→ Given exercise
Update the rows from the line with "Where should I click to: Click the Belum" up to and including the line with "point(42,99)" by replacing "Expand" with "Open", leaving everything else unchanged. Give back only those lines.

-.-.-

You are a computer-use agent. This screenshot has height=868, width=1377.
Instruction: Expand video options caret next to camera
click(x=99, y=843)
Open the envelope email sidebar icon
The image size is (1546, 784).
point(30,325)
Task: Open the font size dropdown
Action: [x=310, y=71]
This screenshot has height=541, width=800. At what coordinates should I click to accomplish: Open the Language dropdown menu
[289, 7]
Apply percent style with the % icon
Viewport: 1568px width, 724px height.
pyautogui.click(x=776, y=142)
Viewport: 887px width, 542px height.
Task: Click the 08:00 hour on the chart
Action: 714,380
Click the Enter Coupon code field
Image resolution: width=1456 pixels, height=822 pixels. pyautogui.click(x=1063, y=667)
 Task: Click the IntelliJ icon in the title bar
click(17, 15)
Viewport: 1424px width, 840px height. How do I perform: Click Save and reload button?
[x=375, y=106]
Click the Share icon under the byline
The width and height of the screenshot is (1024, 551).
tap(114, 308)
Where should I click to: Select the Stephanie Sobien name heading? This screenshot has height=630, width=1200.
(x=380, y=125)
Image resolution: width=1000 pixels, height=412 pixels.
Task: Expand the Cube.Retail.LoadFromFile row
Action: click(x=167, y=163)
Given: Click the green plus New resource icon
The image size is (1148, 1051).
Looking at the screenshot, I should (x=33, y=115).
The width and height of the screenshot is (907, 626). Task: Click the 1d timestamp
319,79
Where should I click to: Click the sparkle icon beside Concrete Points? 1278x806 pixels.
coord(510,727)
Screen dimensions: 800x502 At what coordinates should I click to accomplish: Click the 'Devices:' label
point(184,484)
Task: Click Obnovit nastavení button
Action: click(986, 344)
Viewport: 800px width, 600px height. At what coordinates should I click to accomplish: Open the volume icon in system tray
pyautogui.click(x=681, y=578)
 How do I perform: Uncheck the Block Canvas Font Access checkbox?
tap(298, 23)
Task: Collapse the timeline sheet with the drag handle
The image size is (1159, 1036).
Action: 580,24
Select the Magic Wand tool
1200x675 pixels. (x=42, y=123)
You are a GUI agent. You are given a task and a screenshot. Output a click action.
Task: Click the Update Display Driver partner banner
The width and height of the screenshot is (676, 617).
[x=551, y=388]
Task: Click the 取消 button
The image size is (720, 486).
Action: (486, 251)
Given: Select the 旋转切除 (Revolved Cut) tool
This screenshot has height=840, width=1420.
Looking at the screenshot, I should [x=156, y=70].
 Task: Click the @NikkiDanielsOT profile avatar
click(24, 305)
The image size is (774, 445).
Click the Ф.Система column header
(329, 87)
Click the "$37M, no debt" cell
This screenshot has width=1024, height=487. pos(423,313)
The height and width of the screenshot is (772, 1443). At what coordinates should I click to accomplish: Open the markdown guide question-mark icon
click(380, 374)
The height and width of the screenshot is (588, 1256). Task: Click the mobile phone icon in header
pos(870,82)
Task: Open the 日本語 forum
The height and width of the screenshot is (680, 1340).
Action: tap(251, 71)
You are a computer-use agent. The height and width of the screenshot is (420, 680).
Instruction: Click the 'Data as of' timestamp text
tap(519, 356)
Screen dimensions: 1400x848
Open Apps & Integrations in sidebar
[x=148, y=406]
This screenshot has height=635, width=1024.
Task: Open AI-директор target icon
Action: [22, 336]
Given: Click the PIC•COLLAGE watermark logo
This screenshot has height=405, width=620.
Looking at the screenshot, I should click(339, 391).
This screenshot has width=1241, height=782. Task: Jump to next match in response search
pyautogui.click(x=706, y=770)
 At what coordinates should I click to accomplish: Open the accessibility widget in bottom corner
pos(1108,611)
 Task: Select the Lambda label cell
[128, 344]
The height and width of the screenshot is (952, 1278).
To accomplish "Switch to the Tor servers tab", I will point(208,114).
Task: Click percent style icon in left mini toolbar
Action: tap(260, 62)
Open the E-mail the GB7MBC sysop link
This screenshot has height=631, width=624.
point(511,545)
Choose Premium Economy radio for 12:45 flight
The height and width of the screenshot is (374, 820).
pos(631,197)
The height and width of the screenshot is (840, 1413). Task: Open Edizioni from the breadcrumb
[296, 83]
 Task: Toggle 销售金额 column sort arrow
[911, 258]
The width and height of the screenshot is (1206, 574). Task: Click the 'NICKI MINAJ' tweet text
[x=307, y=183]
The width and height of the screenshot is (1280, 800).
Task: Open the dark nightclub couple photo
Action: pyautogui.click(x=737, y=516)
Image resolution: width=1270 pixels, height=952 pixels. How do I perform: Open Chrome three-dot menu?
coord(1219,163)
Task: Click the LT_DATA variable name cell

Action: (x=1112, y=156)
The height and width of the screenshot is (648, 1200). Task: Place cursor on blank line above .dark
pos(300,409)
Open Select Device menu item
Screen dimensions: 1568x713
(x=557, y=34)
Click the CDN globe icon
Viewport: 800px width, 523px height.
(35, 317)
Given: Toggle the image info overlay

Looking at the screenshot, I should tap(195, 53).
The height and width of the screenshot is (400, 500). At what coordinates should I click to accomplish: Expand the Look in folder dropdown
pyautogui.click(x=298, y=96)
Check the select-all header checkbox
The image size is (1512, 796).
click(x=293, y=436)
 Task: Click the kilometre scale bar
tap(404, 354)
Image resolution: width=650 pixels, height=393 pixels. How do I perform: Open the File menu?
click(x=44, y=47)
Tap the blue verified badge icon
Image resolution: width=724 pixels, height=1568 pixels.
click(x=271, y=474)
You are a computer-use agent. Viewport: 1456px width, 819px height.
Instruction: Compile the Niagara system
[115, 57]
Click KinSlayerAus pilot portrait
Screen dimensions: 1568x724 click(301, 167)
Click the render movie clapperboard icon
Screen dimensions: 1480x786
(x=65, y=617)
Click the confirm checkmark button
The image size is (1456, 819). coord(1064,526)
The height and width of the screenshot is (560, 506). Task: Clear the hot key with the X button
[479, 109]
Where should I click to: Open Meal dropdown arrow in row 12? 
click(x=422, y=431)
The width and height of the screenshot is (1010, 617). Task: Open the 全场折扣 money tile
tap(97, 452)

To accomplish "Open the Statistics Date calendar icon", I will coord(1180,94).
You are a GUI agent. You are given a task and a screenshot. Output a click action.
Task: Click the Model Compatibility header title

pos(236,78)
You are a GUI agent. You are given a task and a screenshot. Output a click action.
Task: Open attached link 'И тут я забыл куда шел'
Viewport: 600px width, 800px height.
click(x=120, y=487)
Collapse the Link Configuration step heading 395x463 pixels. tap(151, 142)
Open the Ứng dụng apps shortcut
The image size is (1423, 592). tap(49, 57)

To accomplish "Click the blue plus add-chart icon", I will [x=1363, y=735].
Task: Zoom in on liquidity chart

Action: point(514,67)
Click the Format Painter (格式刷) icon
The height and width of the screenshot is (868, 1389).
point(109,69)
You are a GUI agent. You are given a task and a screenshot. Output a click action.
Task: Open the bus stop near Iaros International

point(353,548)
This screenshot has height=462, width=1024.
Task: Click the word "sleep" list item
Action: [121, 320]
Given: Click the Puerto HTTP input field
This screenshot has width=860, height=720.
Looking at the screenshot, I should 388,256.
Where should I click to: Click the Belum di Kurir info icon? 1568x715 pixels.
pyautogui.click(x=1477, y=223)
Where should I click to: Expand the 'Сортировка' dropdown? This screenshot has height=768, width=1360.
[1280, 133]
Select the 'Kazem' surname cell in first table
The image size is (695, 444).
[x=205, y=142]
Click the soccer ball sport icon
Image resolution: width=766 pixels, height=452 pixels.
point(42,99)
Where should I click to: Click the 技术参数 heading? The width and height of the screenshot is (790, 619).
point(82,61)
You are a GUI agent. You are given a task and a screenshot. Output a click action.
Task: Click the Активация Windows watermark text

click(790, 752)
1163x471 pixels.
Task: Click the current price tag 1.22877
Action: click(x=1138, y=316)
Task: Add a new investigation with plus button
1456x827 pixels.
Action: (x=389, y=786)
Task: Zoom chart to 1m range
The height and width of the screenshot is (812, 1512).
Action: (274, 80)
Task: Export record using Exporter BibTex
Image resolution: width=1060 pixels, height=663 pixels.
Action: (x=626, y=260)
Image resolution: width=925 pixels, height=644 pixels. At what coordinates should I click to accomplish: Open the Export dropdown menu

-.-.-

→ Completed task
Where should I click to: Click the Belum di Kurir info icon? 1568x715 pixels.
pyautogui.click(x=1477, y=223)
Where should I click to: Open the 'Сортировка' dropdown? This screenshot has height=768, width=1360.
[1280, 133]
Select the 'Kazem' surname cell in first table
The image size is (695, 444).
[x=205, y=142]
Click the soccer ball sport icon
Image resolution: width=766 pixels, height=452 pixels.
point(42,99)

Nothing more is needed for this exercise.